Elizabeth of Reute, T.O.R., (also known as Betha the Good; Betha von Reute; Elisabeth Acheer; Elisabeth Achlin; Elisabeth Bona von Reute; Elisabeth den Gode; Elisabeth the Good; Elizabeth Acheer; Elizabeth of Reute; Elizabeth the Good; Elizabeth the Recluse; Elsbeth Achler; Elsbeth Achlin; Elsbeth von Reute; 25 November 1386 – 25 November 1420) was a German Franciscan Tertiary sister who is venerated as a mystic and as having borne the stigmata.

==Life==
Elizabeth was born on 25 November 1386, to Hans and Anna Achler in Waldsee in the region of Upper Swabia (an historic and linguistic region in Germany). She was raised in a pious home, hearing the Gospels explained to her by her mother in the form of stories, where she developed a strong devotion to the Passion of Christ. She became a member of the Third Order of St. Francis at the age of fourteen. Seeking to further her spiritual growth, she took as her confessor the provost of the local Canonry of St. Peter in Waldsee, Konrad Kügelin. Under his guidance, she and several other girls who belonged to that Franciscan fraternity sought to follow a more intense experience of their Franciscan vocation. To this end, they acquired a house in Reute on the outskirts of Waldsee in 1403.

This community was a proto-monastery of the Order, as tertiaries of the mendicant orders had not yet been allowed to profess vows. Elizabeth threw herself into a life of prayer and service, working in the cloister kitchen and in the garden, where she would spend long hours in prayer.

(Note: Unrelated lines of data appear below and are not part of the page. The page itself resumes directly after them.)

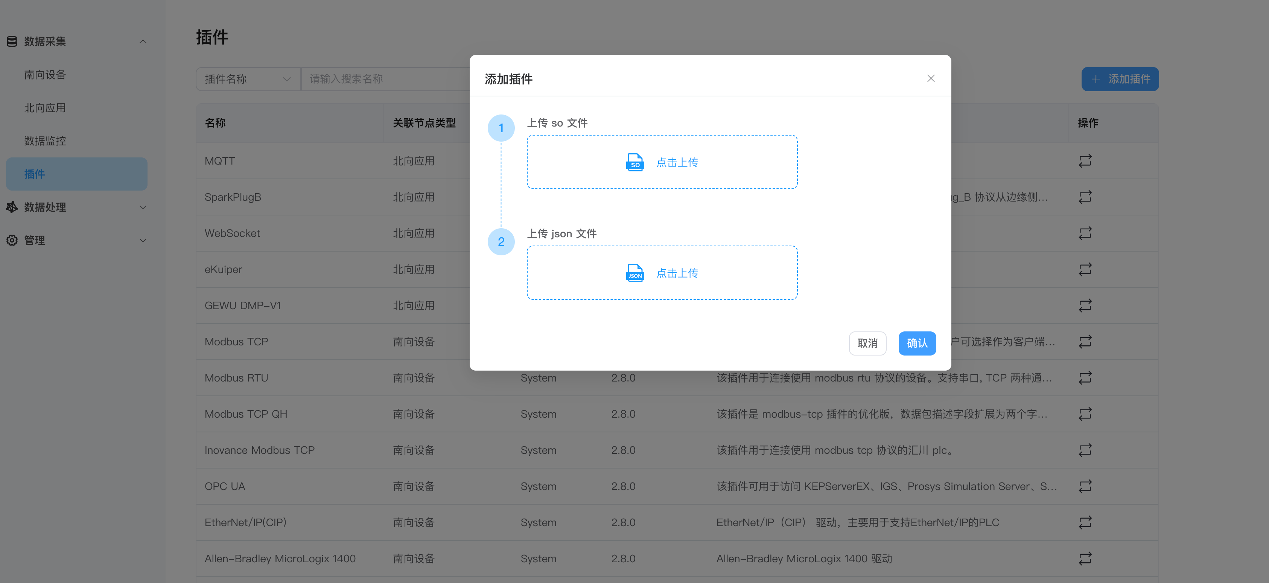Screen dimensions: 1269x583
Task: Select the 数据处理 icon in sidebar
Action: click(12, 207)
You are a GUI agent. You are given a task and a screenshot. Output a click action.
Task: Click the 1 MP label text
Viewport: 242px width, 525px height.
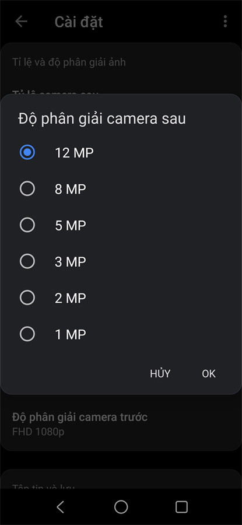click(71, 334)
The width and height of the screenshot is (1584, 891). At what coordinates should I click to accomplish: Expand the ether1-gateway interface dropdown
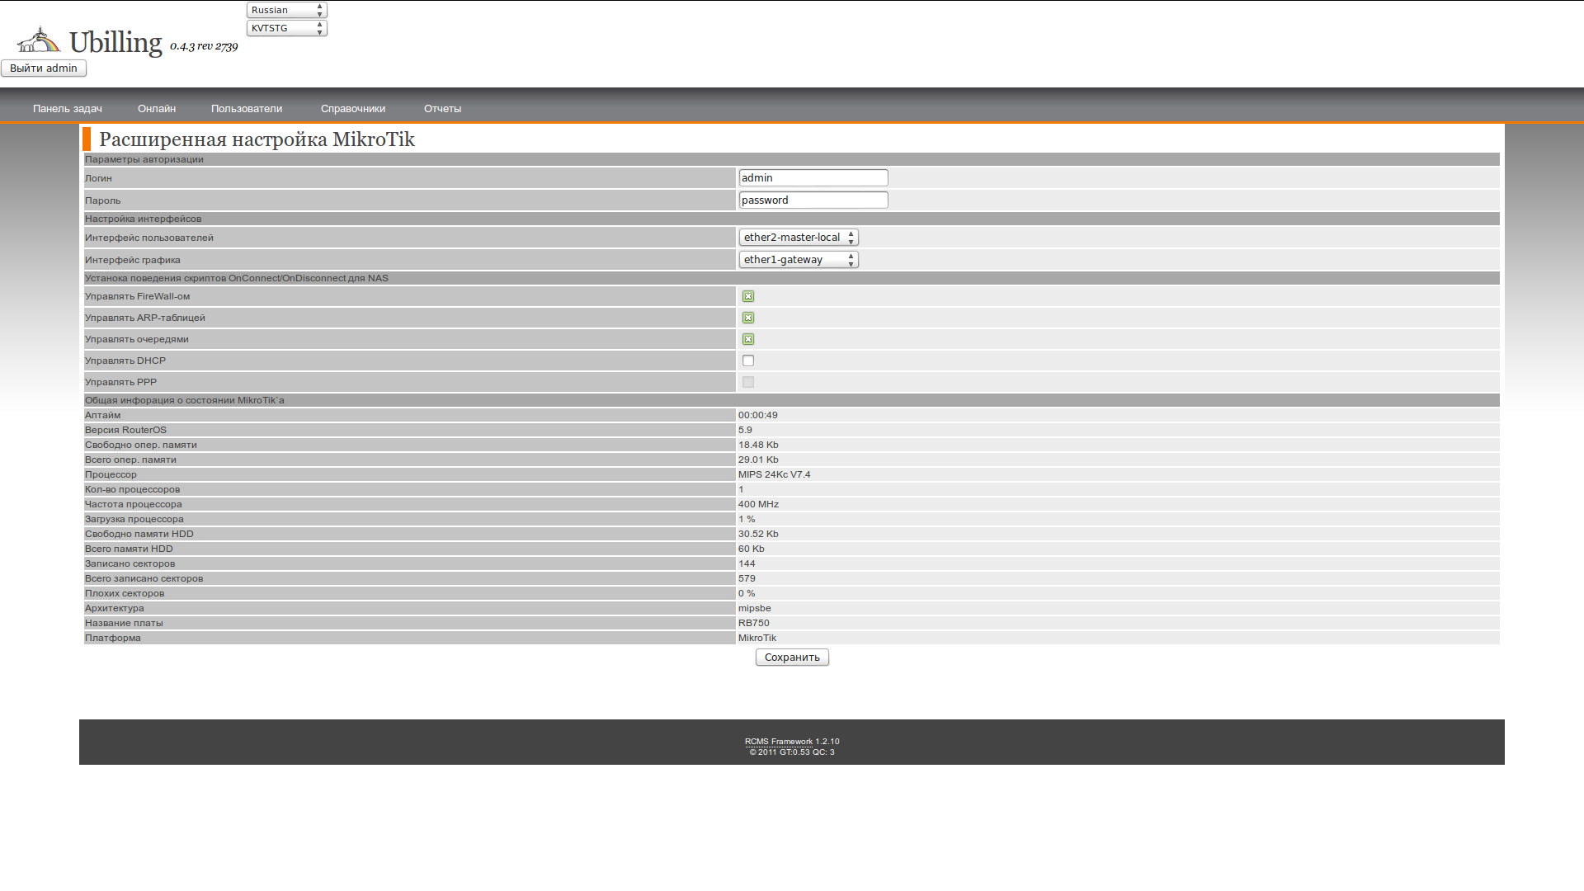(x=798, y=260)
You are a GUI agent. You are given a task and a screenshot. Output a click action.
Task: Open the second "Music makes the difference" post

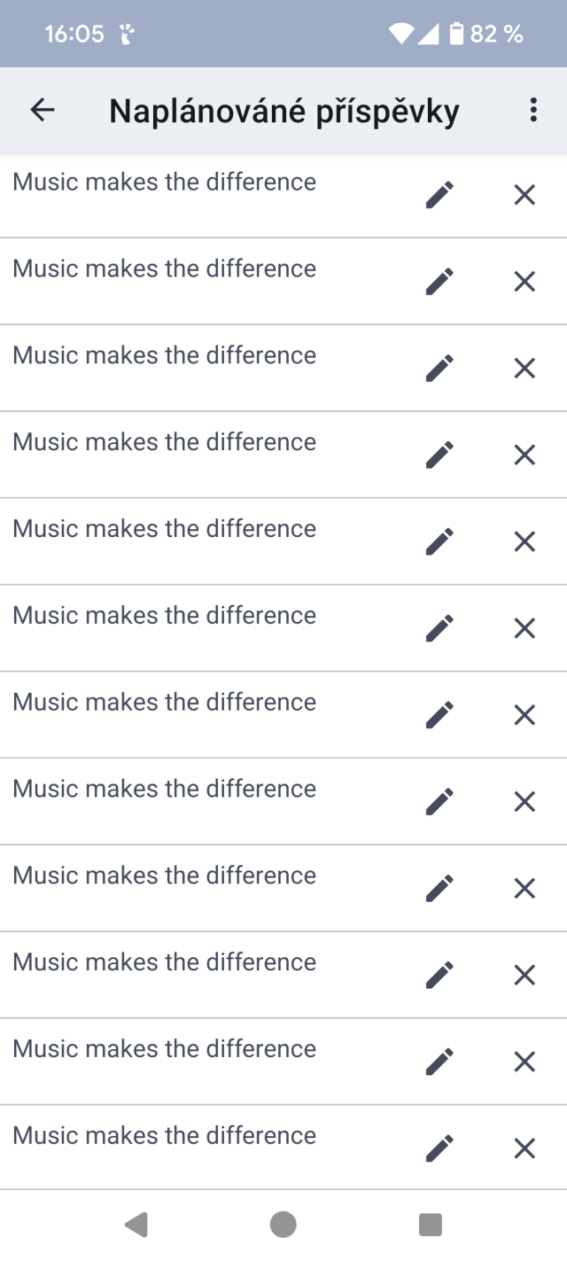pyautogui.click(x=165, y=269)
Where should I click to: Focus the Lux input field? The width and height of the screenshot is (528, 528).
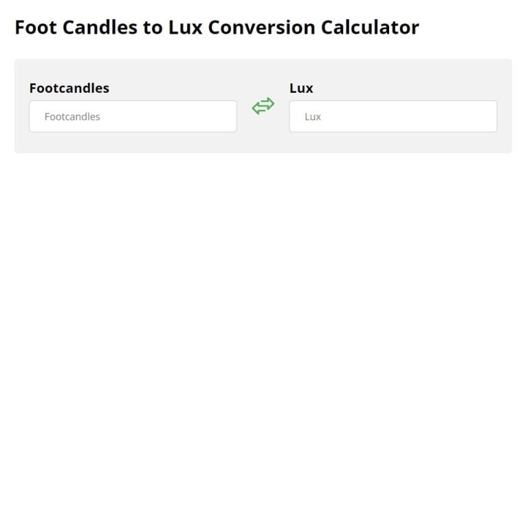click(393, 117)
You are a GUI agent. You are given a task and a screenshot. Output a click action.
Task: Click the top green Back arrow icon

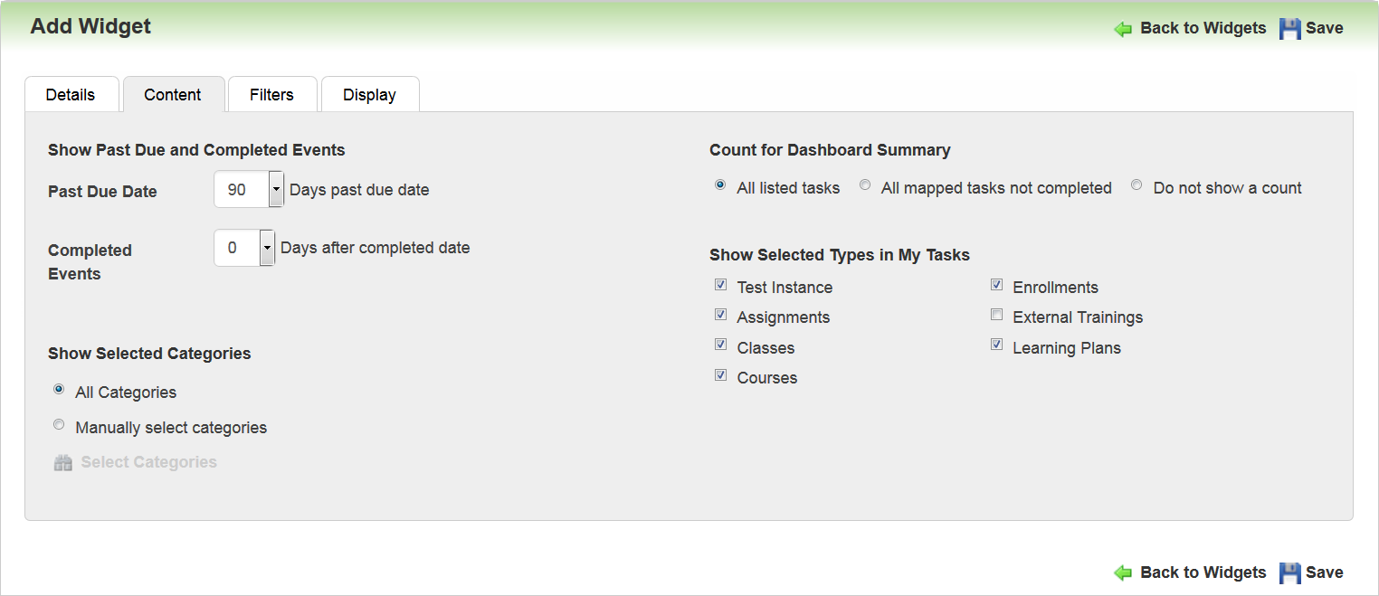click(x=1123, y=29)
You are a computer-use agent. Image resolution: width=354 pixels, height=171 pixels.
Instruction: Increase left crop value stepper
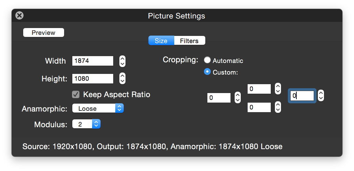click(238, 95)
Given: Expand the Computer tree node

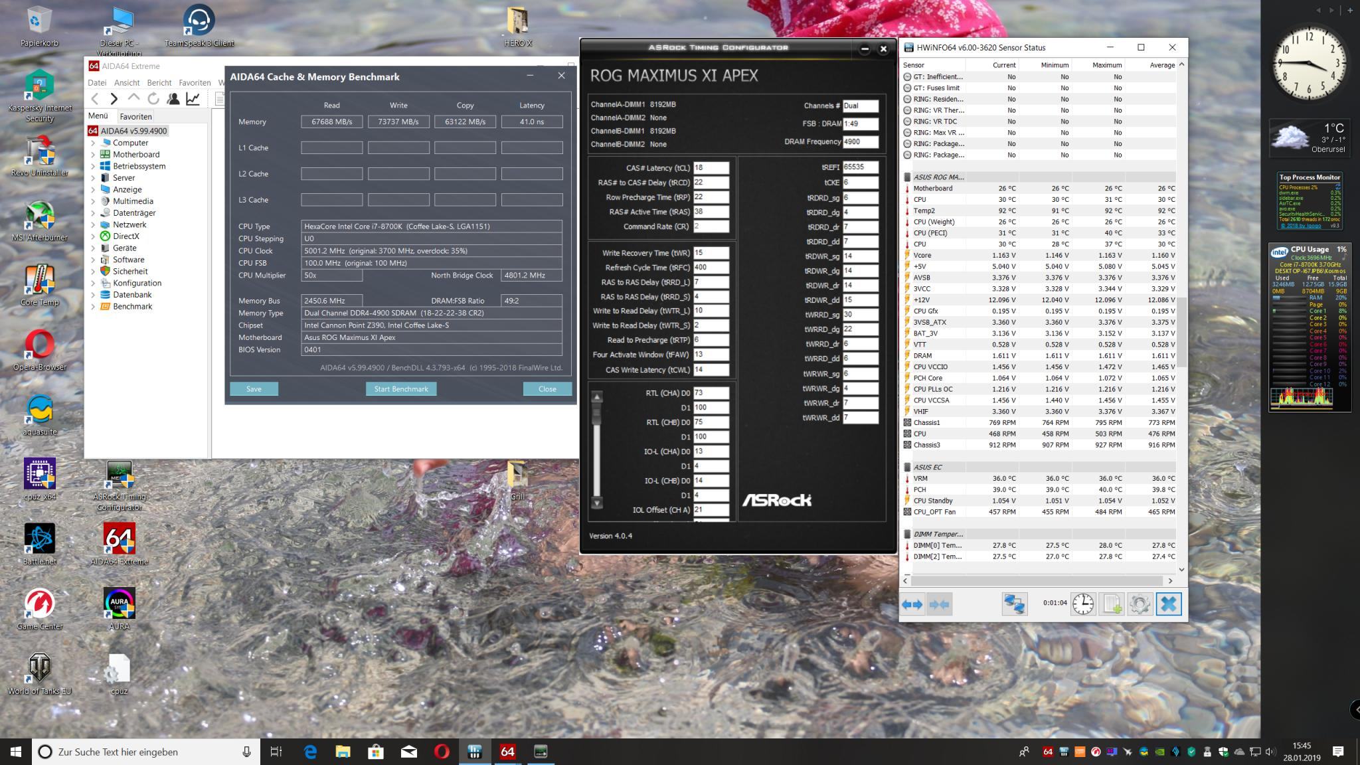Looking at the screenshot, I should [x=93, y=143].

She was known for her hospitality to visitors to the little monastery, especially for her concern for the poor who came to the gate to beg. Her love of the Blessed Sacrament was so great that she lived the last twelve years of her life subsisting solely on the consecrated hosts. She died on her birthday in 1420.

Her head is said to have shown the marks of the crown of thorns worn by Christ, and her body the marks of Christ's scourging. Although stigmata only occasionally appeared on her hands, she always felt its pain. She was credited with the gift of prophecy foretelling the election of Pope Martin V and the end of the Great Western Schism.

==Veneration==
She was buried in the parish church of Reute. A biography of her was written by Kügelin, her confessor, and sent to the Bishop of Konstanz. However, popular veneration for Elizabeth occurred only after 1623, when her tomb was opened by the then-provost of Waldsee. Miracles were attributed to her, which were compiled into a formal document by a contemporary canon, Heinrich Scheffler (d. 1635). Pope Clement XIII officially approved her cultus on 19 June 1766. Her feast day is celebrated in Germany on 25 November.